Sebagai ketua jemaat pertama ditetapkanlah
Pnt. Fentje W. Kumeka.
Dengan
mengucap syukur kepada Tuhan kita Yesus Kristus atas pertolongan dan
penyertaannya, maka pada tanggal 23 Desember 2002 Jemaat Firdaus Mayondi
diresmikan oleh Badan Pekerja Sinode GMIM oleh Pdt. M. L. Mosal, STh sebagai
jemaat GMIM yang ke-784 dalam lingkup palayanan Wilayah Manado Utara
Konflik di Jemaat Bukit Zaitun Sumompo ikut
memberi warna dalam periode pelayanan di kurun ini, yang menuntut perhatian
BPMW Pendeta J. Lontoh STh untuk penyelesaiannya. Bermula dari keingin sejumlah warga jemaat untuk
memisahkan diri Jemaat Bukit Zaitun Sumompo untuk berdiri menjadi Jemaat
sendiri yang saat ini telah ditahbiskan menjadi
Jemaat Bukit Ararat Buha yang berpisah dengan Jemaat indauknya Bukit
Zaitun.
Gesekan
di kedua Jemaat ini akhirnya bisa diredam Pendeta Lontoh dan Pendeta Samahati dengan jalan memisahkan kedua jemaat
menjadi jemaat-jemaat mandiri. Jemaat Bukit Ararat yang baru terbentuk ketuanya
dijabat oleh Pnt. Rompas.
Di
Pandu BPMW yang dipimpin Pendeta J. Lontoh juga megusahakan berdirinya Jemaat
Efrata Pandu bagi pengungsi Ternate, Halmahera dan penduduk asli (Suku Bantik).

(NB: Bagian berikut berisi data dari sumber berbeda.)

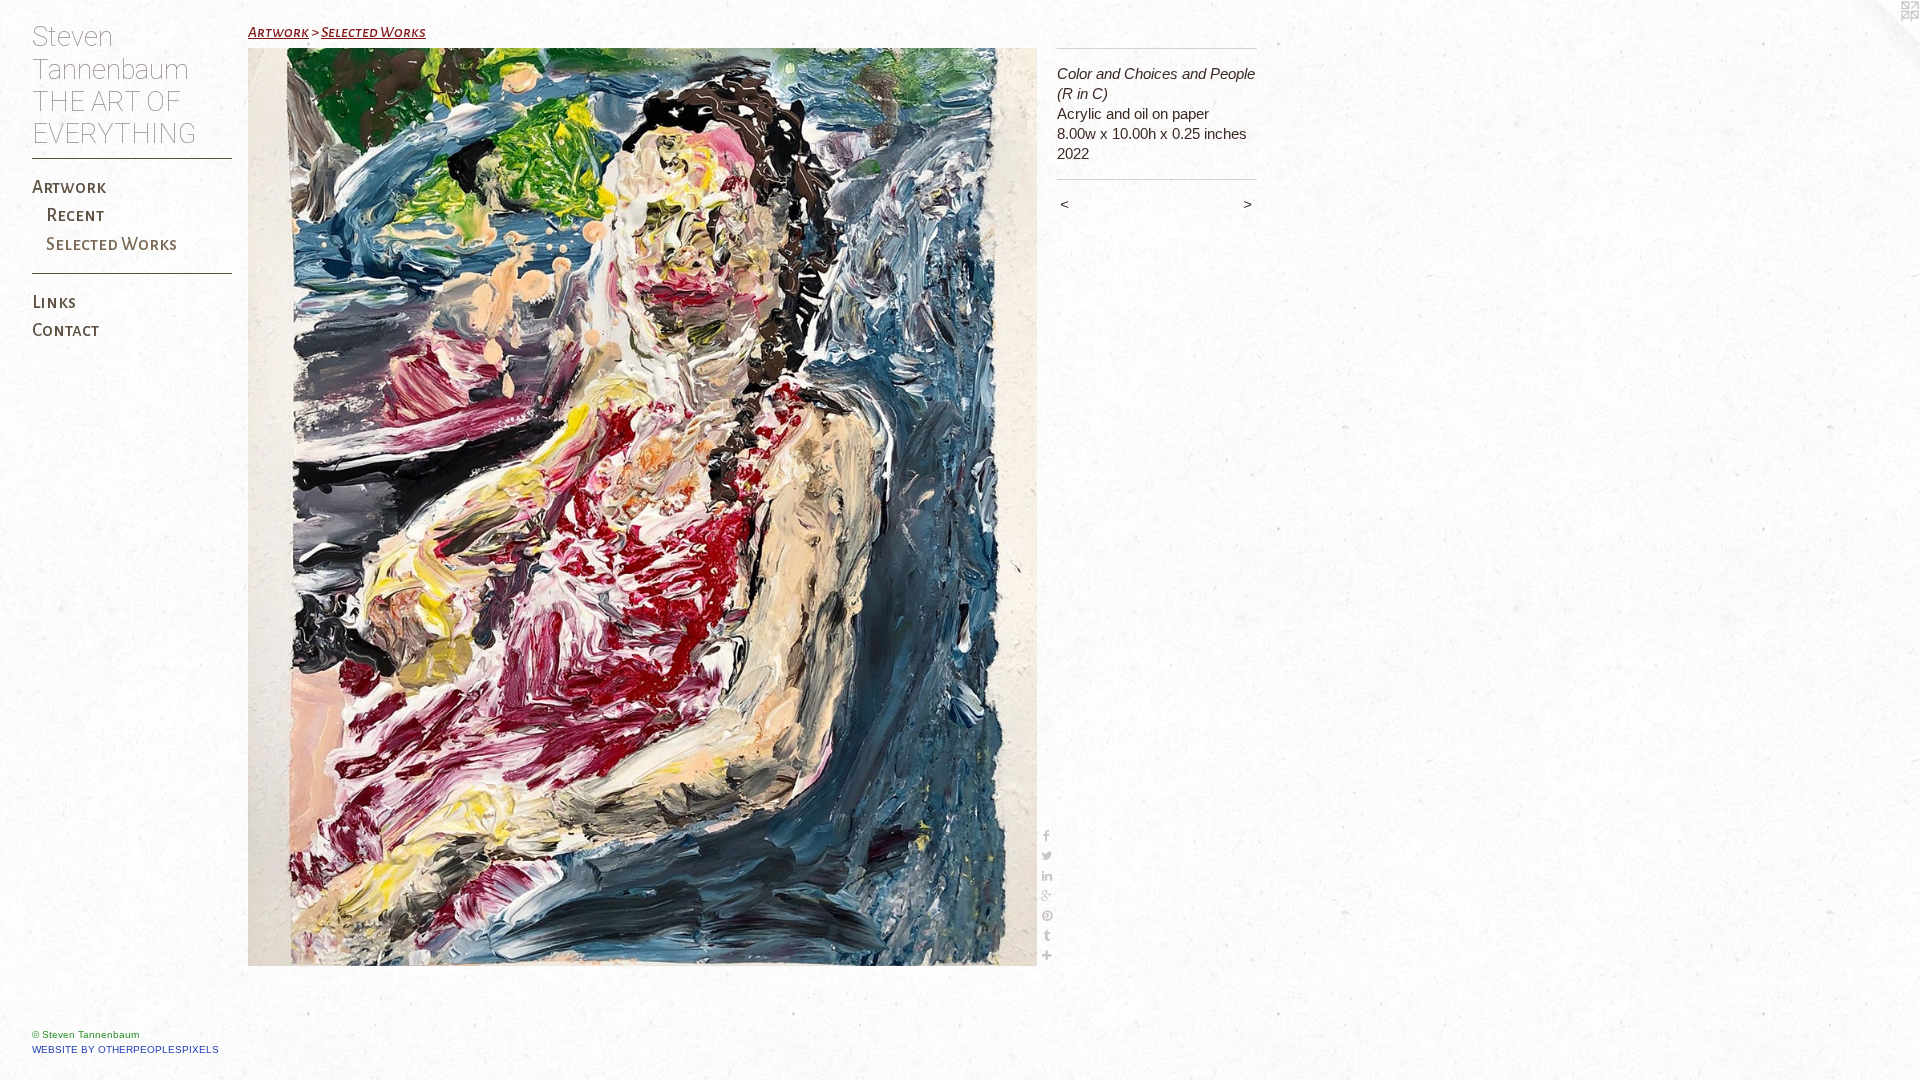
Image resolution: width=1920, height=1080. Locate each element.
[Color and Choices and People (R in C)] (642, 507)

Di kurun ini juga BPMW berhasil mendorong berdirinya Kanisah di Bengkol
dan Pandu
Di
Jemaat Kharisma Buha juga terjadi gejolak sehubungan dengan ketua jemaat,
dimana keinginan Pendeta Judge Walo, STh menjadi ketua, tetapi umumnya anggota
jemaat mendukung kepemimpinan jemaat itu agar dipimpin Pdt. Ny.
Pongohan-Wangania.
Di
tengah periode penuh gejolak, konflik, dan tantangan pembangunan jemaat-jemaat
baru ini Pendeta J. Lontoh diperhadapkan. Banyak pengalaman pelayanan yang
dihadapinya yang perlu menjadi bahan pembelajaran bagi generasi pelayan
berikutnya yakni sebagaimana dipesankannya yakni seorang pemimpin pelayanan
haruslah selalu bermohon kepada Yesus Kristus akan tuntunan dan kekuatan.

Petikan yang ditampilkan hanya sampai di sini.